# Anti kick back device for table saws



## MrRon (Jul 9, 2009)

I'm surprised no one has mounted an anti kick back device on their fence for ripping. Ripping is when kick back happens. Radial arm saws have an anti kick back device that is a toothed crescent of metal on the end of a rod placed at the outfeed end of the saw carriage. The teeth glide across the wood as you push the wood through the blade. The metal crescent digs into the wood when the blade wants to kick back. It would be pretty easy to devise a similar setup for table saws. This would be quite effective when ripping narrow strips.


----------



## LeChuck (Jan 6, 2010)

Most recent table saws, and not so recent, have anti kickback pawls. Good safety device. Unfortunately on my saw, they leave a mark that is a real pain to sand off (since it's dug in), and that's not always very visible until you put some finish on it, even after sanding. I wonder if I should take a file to the bottom of the pawls to make them less sharp.
########################################
Task 1:
Render the records as a numbered list, from their first line through the line containing "(x=1029, y=19)", leaving out blank lines.

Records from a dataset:
########################################
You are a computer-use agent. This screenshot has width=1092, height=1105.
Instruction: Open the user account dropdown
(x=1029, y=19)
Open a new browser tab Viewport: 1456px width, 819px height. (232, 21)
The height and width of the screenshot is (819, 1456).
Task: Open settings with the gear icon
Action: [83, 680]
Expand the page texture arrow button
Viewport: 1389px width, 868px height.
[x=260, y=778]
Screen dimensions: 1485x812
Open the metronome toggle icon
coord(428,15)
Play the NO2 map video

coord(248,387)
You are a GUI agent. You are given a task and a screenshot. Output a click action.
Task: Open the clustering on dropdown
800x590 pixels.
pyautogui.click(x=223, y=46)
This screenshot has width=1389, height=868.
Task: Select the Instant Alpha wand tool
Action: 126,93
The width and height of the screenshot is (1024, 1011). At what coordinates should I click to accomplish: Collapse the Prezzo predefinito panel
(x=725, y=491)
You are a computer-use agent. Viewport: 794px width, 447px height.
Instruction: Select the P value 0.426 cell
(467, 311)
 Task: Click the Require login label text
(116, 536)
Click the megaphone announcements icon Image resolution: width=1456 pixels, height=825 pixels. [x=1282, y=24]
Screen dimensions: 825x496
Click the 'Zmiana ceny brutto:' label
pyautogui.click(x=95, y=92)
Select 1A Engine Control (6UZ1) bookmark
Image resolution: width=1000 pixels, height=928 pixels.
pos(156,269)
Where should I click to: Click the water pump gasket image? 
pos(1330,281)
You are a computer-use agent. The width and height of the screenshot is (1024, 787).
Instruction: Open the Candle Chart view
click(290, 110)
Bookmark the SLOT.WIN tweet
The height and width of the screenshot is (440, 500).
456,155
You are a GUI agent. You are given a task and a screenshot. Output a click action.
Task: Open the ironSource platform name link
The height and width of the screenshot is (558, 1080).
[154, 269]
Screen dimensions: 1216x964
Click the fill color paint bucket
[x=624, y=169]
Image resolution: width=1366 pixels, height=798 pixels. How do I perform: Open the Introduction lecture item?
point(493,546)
########################################
Task 2:
In the thread about anti-kickback devices for table saws, where is the toothed metal crescent placed on a radial arm saw?

Full response 1:
1. You are a computer-use agent. This screenshot has width=1092, height=1105.
2. Instruction: Open the user account dropdown
3. (x=1029, y=19)

Full response 2:
On the end of a rod at the outfeed end of the saw carriage.